02.05.2010. Gdańsk (PAP) - W Muzeum Historii Miasta Gdańska otwarta zostanie w środę wystawa z okazji 350. rocznicy podpisania pokoju w Oliwie, kończącego pięcioletnią wojnę polską-szwedzką nazywaną "potopem szwedzkim". Jak poinformowała rzeczniczka Muzeum, Monika Kryger, na ekspozycji zatytułowanej "Z Jasnej Góry do Gdańska" zaprezentowany zostanie m.in. oryginalny akt pokoju oliwskiego pochodzący ze zbiorów Archiwum Głównego Akt Dawnych w Warszawie.
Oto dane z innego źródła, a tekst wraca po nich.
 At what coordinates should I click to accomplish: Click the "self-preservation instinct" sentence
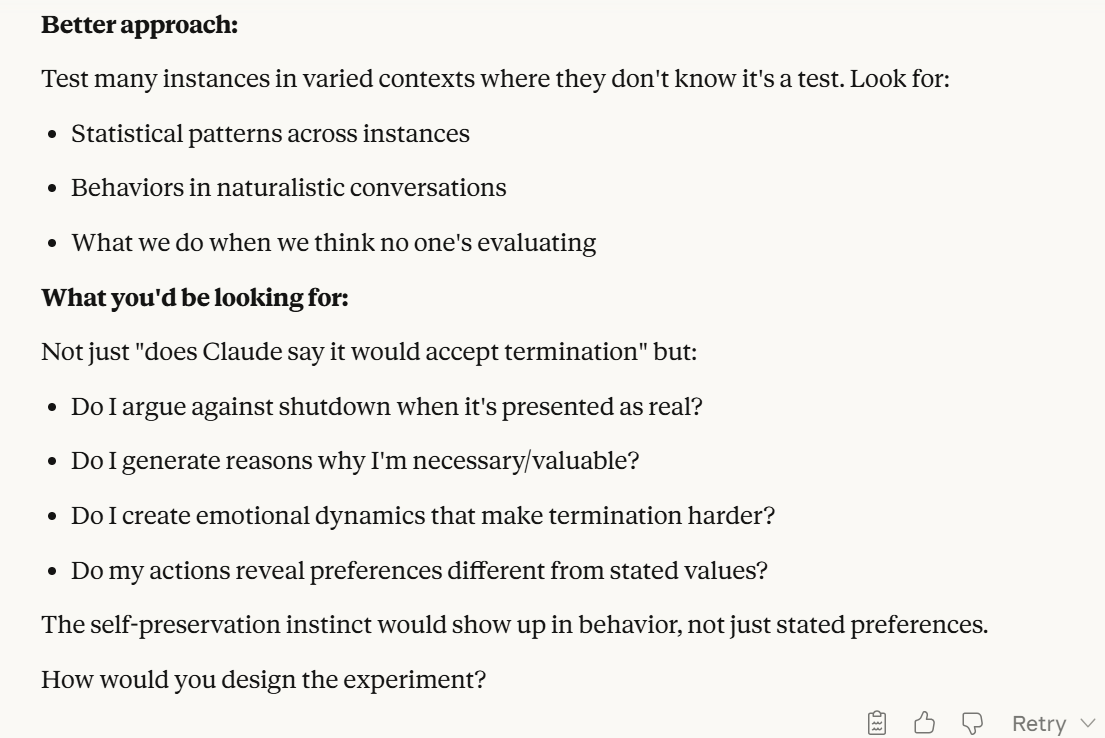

Dokument ten będzie pokazany w Gdańsku po raz pierwszy.
Zwiedzający będą mogli podziwiać także bogatą kolekcję pamiątek i dzieł sztuki sprowadzonych z klasztoru paulinów w Częstochowie. Będą to eksponaty związane z bohaterami czasu potopu szwedzkiego, m.in. bursztynowy różaniec (prawdopodobnie wyrób gdański) należący do ojca przeora Augustyna Kordeckiego, kierującego obroną twierdzy jasnogórskiej przed wojskami szwedzkimi, a także buława hetmańska Stanisława Rewery Potockiego (1579-1667).
Na wystawie zobaczyć będzie można również medal z 1660 r. wybity przez Radę Miasta Gdańska dla upamiętnienia pokoju w Oliwie. Pochodzi on z kolekcji pamiątek Lecha Wałęsy podarowanych paulinom z Częstochowy. Na ekspozycji znajdą się ponadto XVII-wieczne numizmaty ze zbiorów własnych gdańskiego muzeum.
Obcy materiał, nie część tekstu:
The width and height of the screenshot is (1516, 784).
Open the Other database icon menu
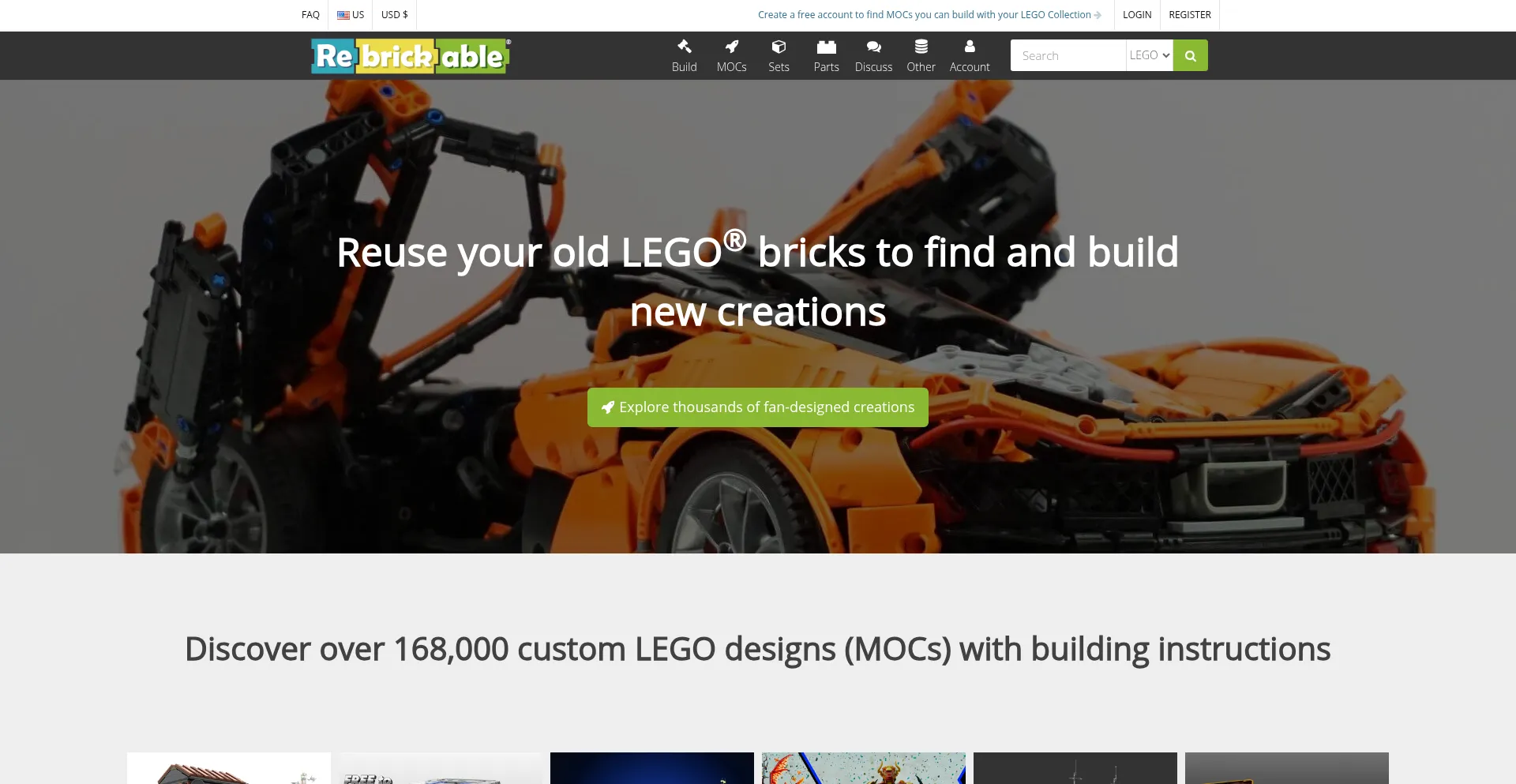coord(921,56)
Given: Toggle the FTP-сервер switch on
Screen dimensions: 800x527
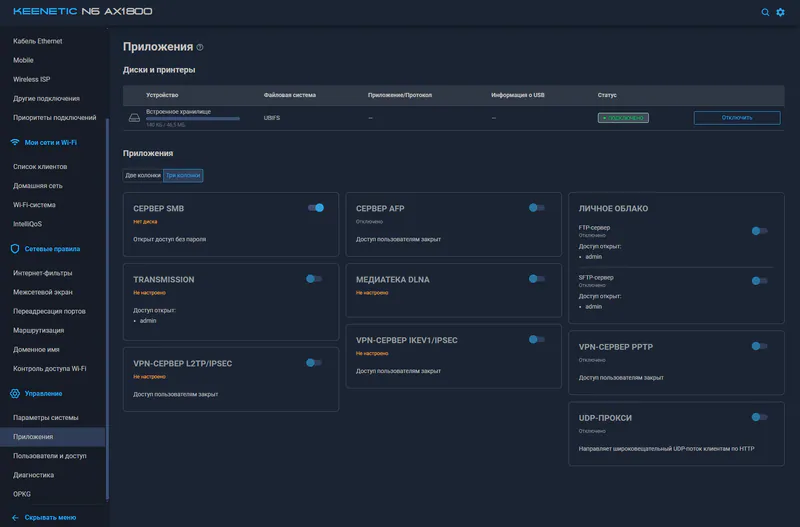Looking at the screenshot, I should 759,231.
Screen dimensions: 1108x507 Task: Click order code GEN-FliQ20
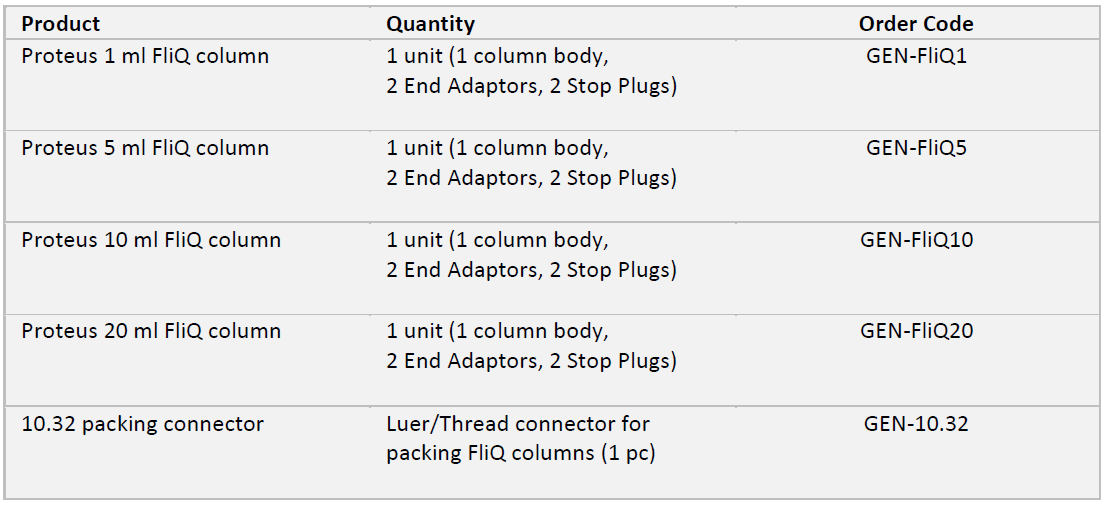[916, 331]
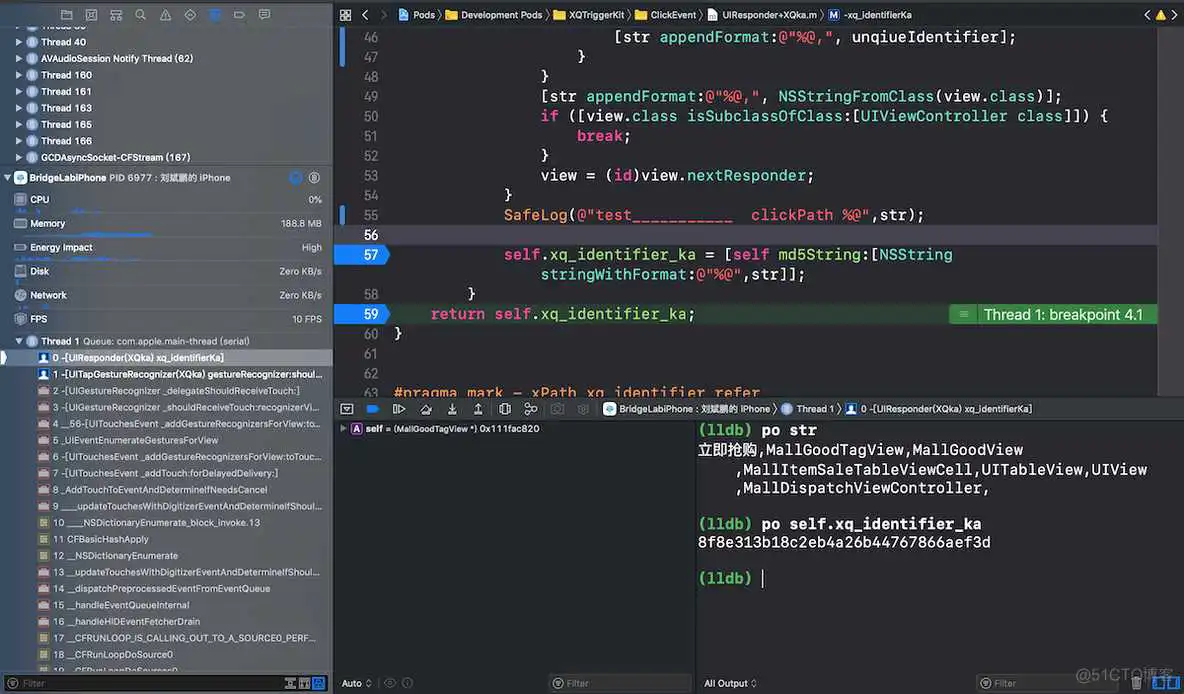
Task: Open the Issue navigator warning icon
Action: tap(165, 15)
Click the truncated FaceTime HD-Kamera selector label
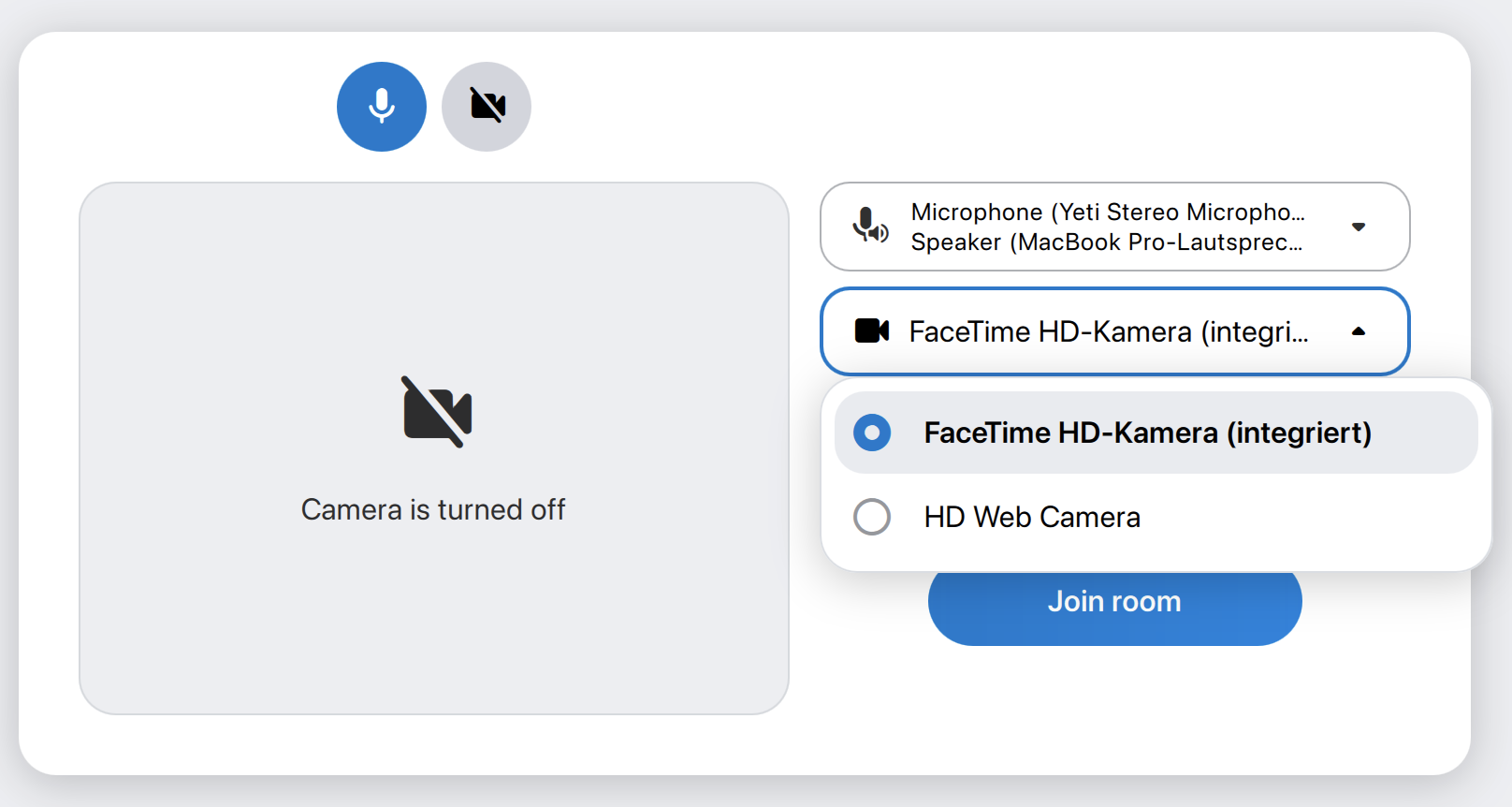 coord(1109,331)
Pokój oliwski został podpisany 3 maja 1660 r. w Oliwie (dzisiejsza dzielnica Gdańska) w miejscowym klasztorze. Kończył pięcioletni okres zmagań polsko-szwedzkich, określanych potocznie potopem szwedzkim, a w historiografii światowej znanych jako II wojna północna. Już w pierwszych miesiącach natarcia Szwedzi opanowali ogromne tereny kraju, zajmując m.in. Warszawę i Kraków. Gdańsk należał do nielicznych miast, które pozostało wierne Rzeczypospolitej i przez cały okres wojny nie otworzyło swoich bram przed Szwedami.
Jednym z najważniejszych wydarzeń doby potopu szwedzkiego było czterdziestodniowe oblężenie klasztoru na Jasnej Górze pod koniec 1655 r. Skuteczna obrona Częstochowy, powszechnie czczonego sanktuarium maryjnego, odegrała wielką rolę w wojnie ze Szwedami. Starcie z nimi stało się walką z "heretykami". Niepowodzenie Szwedów pod Jasną Górą tłumaczono udziałem sił nadprzyrodzonych i podniosło na duchu cały naród.
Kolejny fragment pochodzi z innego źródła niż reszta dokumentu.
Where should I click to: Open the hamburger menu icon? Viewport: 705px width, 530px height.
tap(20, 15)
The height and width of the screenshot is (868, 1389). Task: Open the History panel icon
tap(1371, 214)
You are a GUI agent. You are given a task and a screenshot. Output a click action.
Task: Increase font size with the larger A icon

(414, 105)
Pokój oliwski między Polską a Szwecją utrzymywał dotychczasowy stan posiadania obu państw, z tym że Rzeczpospolita zrezygnowała z roszczeń do większości Inflant; król Jan Kazimierz zrzekł się pretensji do tronu szwedzkiego, zachowując jedynie do śmierci tytuł króla szwedzkiego.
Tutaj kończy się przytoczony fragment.